At least we’re honest. Not always nice, not always good, not always happy, but honest, us bike racers. The bike beats the honesty into us: we get what we pay for, so to speak.
This week, life looms large and time consuming. Among other things, this has left me pressed for time to write this article and get out on my bike to train. My daughter is starting a new school that apparently requires more paperwork to attend than what I remember of applying to grad school, plus it was her birthday last week; I’m starting a part-time adjunct gig next week (about 16 hours after I’ll get home from the Green Mountain Stage Race); and I have a messy apartment, a car that needs an oil change and a stack of end-of-Summer bills all clamoring for my attention like little cartoon weevils. All of these things will get done, and all of them — particularly the ones related to my awesome kid — will provide me with a genuine feeling of satisfaction. You see, I like my life, I like the stuff in it, and no matter how much I sometimes wonder what could have happened if I started racing bikes when I was 18 instead of 27, I actually have the relationship to bike racing that I want, and the joy that I get out of bike racing and training is not about any aspiration to become a full-time pro. It’s about the privilege, stress-inducing though it is, of being able to race at a relatively high level as an amateur, and to have that be only one set of pieces of a somewhat balanced life.
So yes, all of these commitments will reward my efforts, but some more than others. After all, a resume cover letter well written doesn’t guarantee a job, and anyone who tells you parenthood isn’t occasionally thankless is flatly lying. Where bike racing keeps me honest is by giving me back exactly what I put into it, and that direct correlation between input and output is something I think people are hurting for in daily life. I know I am. And that’s what keeps me coming back to this beautiful sport, and it’s what keeps me training, usually alone, as hard and as often as I can manage.
With cyclocross season looming large and exciting, I find myself with some of my annual transition jitters and I have been hearing a certain amount of this from my peers, as well. Though I am committed to racing on the road and I care about it, ‘cross season is where I really feel at home as an athlete. Every year around this time, the same questions begin to run through my head: Have I really done enough work? Is my high-end fitness where I want it to be? Did I really rest enough in July to carry my current form into September and try to keep building? Will I crack before nationals? The funny part is that if I’m totally gut-level honest with myself, I have yet to be surprised by the answers to any of these questions—I know what I’ve been up to.
And that’s the beauty of it. The difference between a season of raising the bar for myself and pushing for better results than last year, as opposed to a season spent showing up just to participate is no mystery, and it isn’t determined by some set of variables that are beyond my control.

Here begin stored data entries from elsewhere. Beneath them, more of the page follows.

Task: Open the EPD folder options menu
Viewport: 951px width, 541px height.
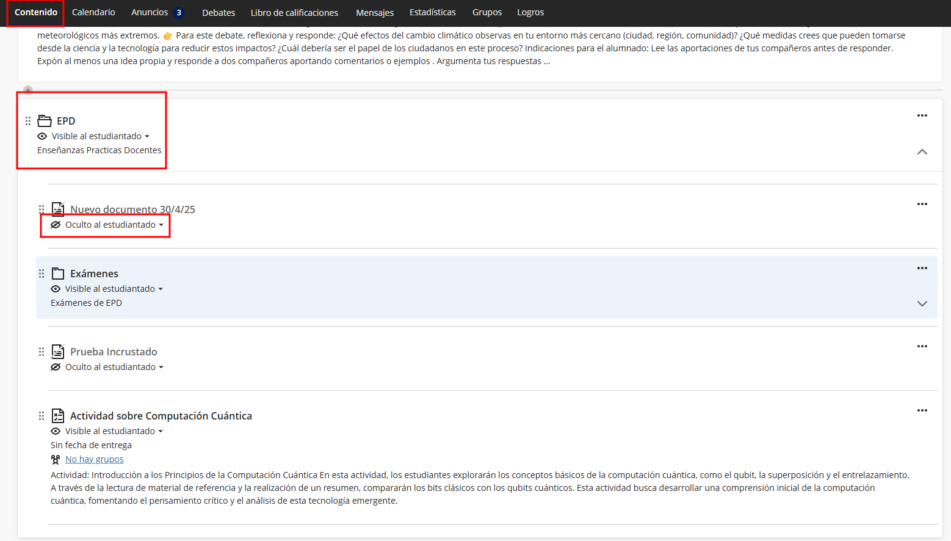Action: click(x=922, y=115)
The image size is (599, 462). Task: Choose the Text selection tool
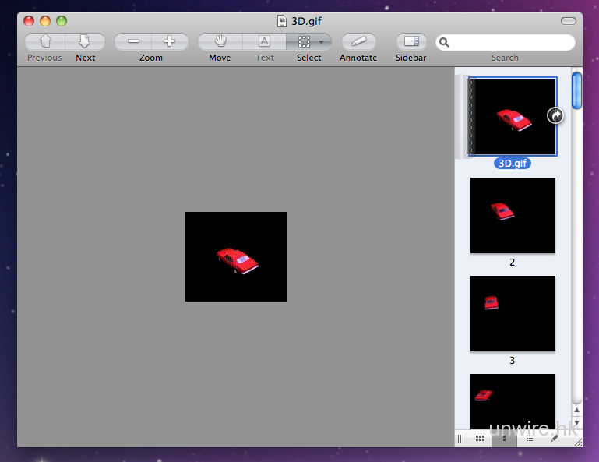pos(264,42)
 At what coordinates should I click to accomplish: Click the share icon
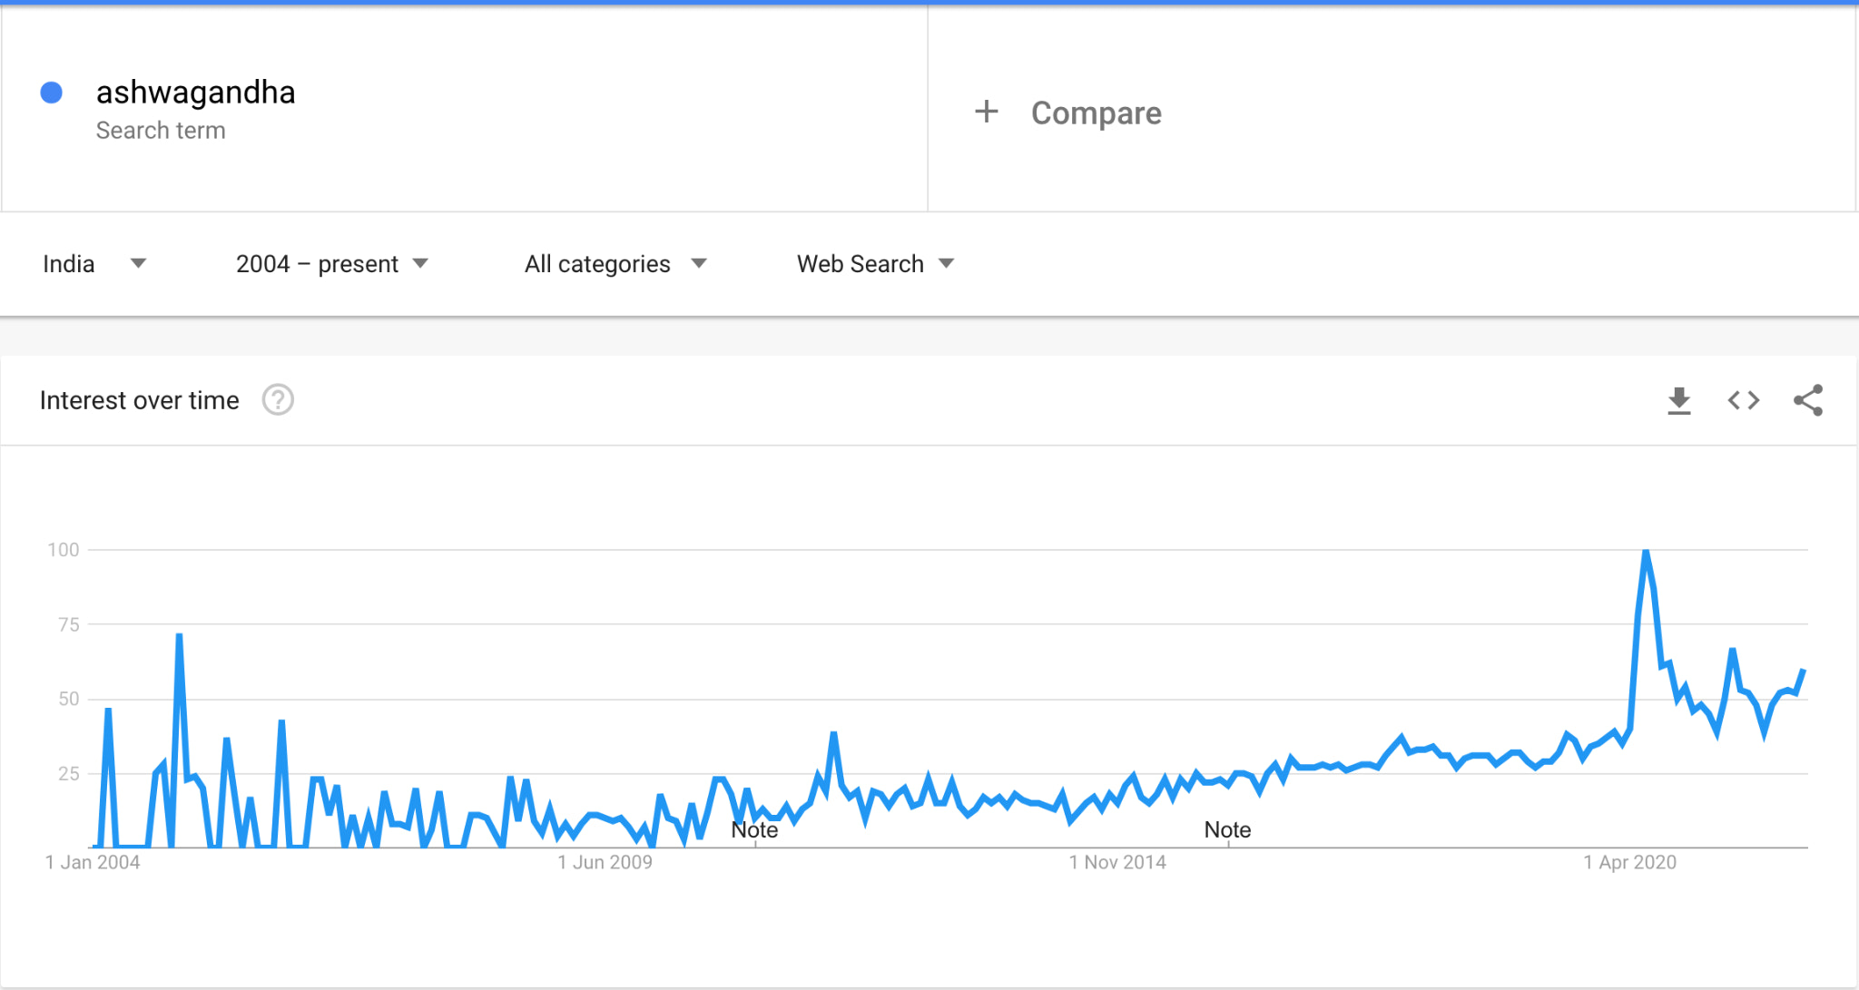pyautogui.click(x=1808, y=400)
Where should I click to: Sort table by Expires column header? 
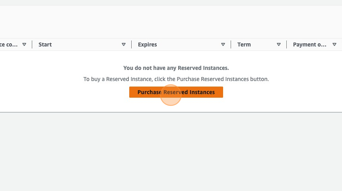[147, 44]
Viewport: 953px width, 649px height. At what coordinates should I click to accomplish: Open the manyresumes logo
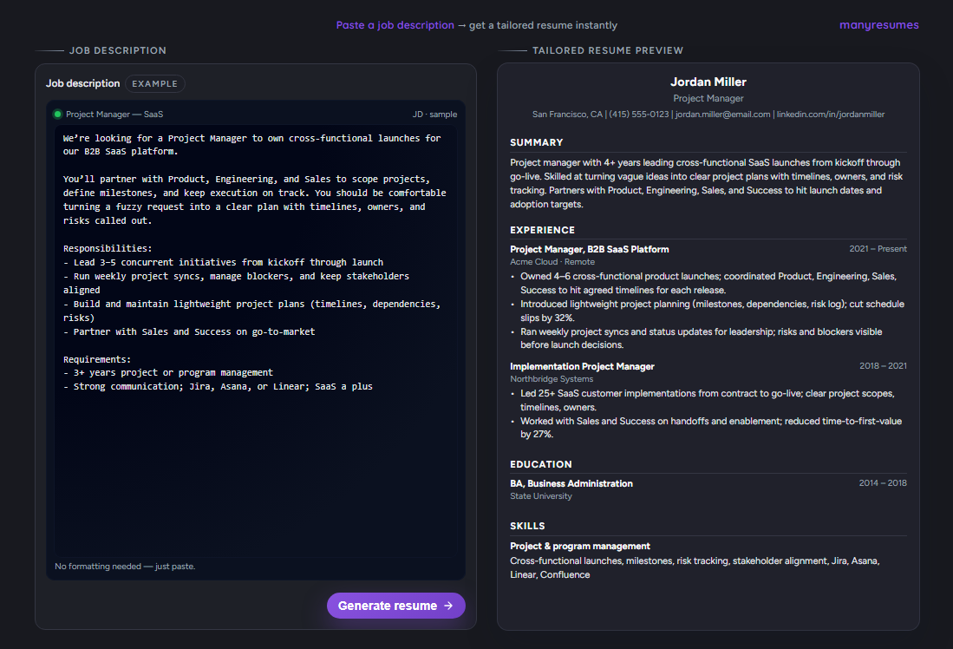coord(878,24)
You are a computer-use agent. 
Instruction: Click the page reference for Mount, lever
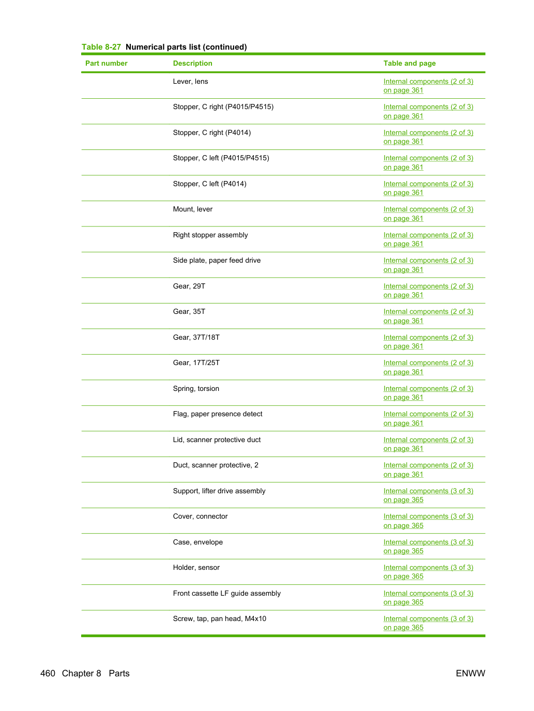(428, 214)
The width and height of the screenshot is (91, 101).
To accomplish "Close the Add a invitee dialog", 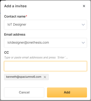I will [84, 6].
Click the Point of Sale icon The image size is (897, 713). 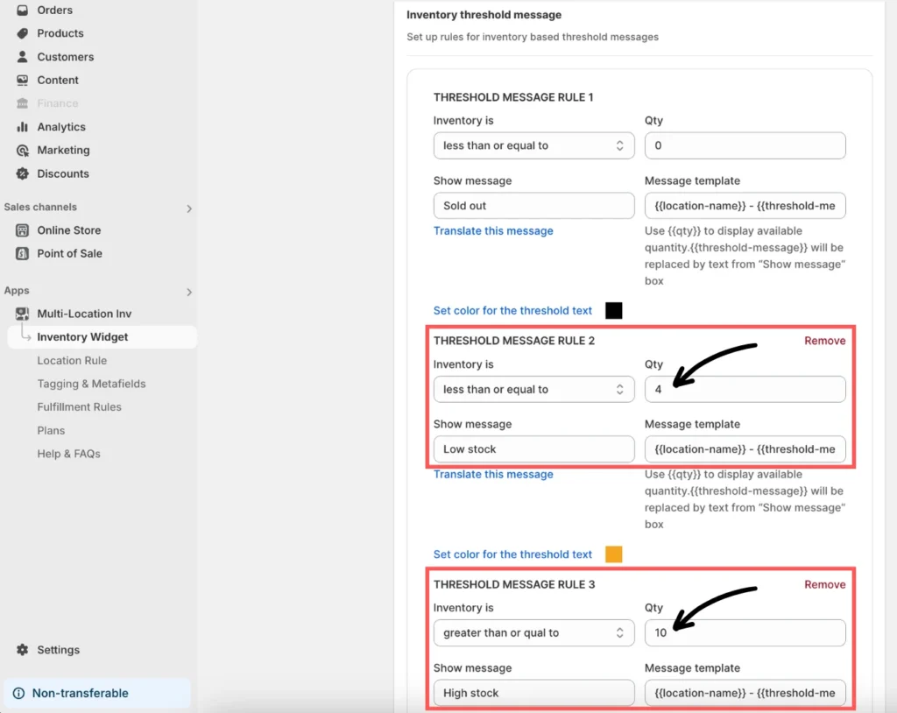23,254
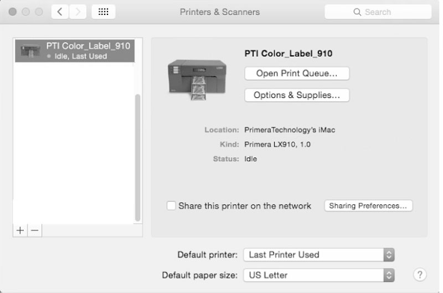Click the small printer icon in list
The image size is (443, 293).
click(30, 51)
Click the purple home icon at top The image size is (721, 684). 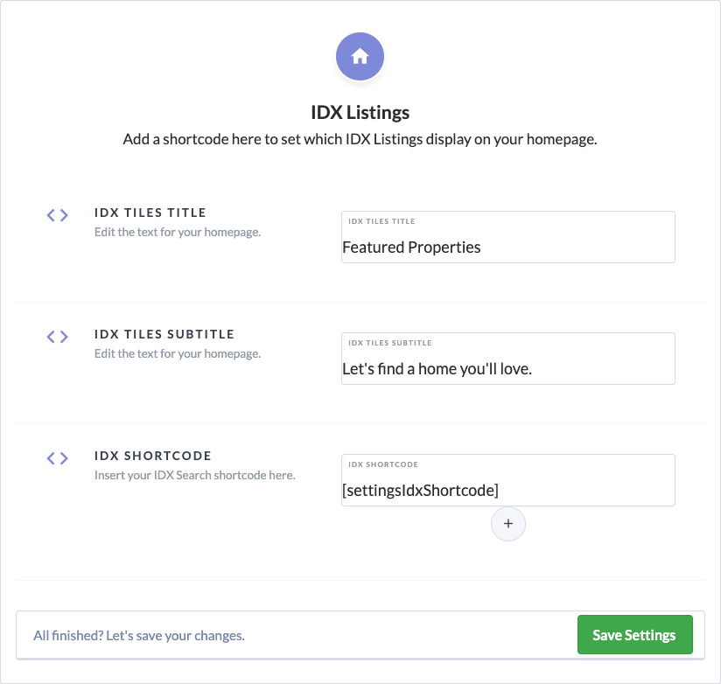click(x=360, y=57)
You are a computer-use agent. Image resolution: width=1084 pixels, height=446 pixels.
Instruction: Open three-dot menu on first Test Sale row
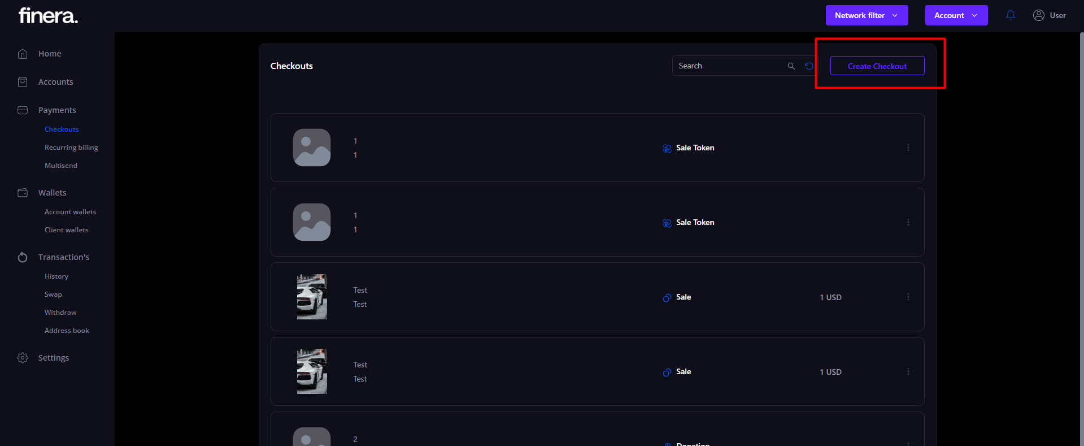pyautogui.click(x=908, y=297)
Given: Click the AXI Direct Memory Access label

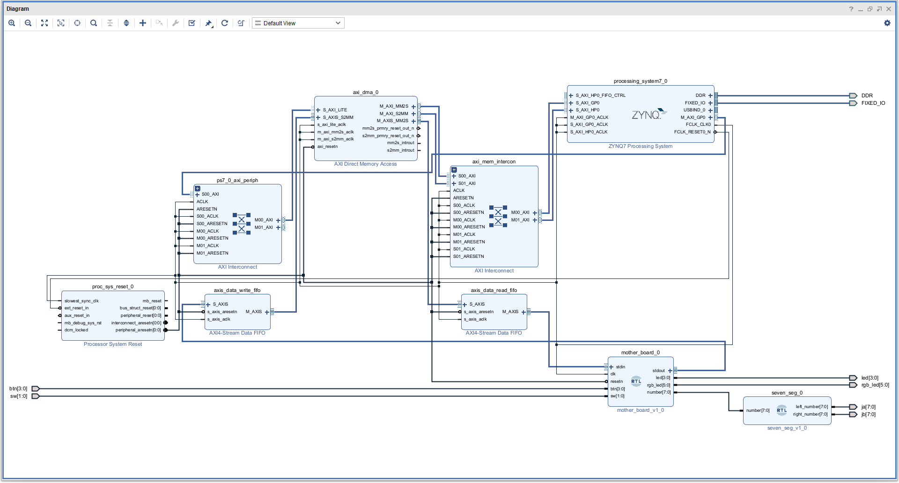Looking at the screenshot, I should tap(365, 164).
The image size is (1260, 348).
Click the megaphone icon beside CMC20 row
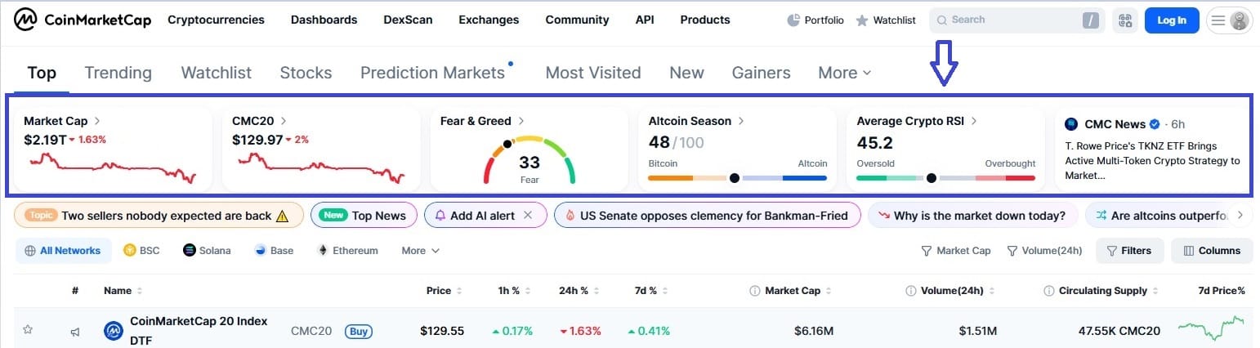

So this fall, I’m trying to remember to be grateful for the opportunity to push myself, to work hard and feel rewarded, and simply to be able to do something that I get so much satisfaction out of, in so many ways. This is after all a profoundly privileged circumstance we find ourselves in, caring about riding bikes well.
And along the way, I’m reminding myself to enjoy it, and to remember that there is a quality of play to every bike ride, no matter how structured. Play keeps me honest, too.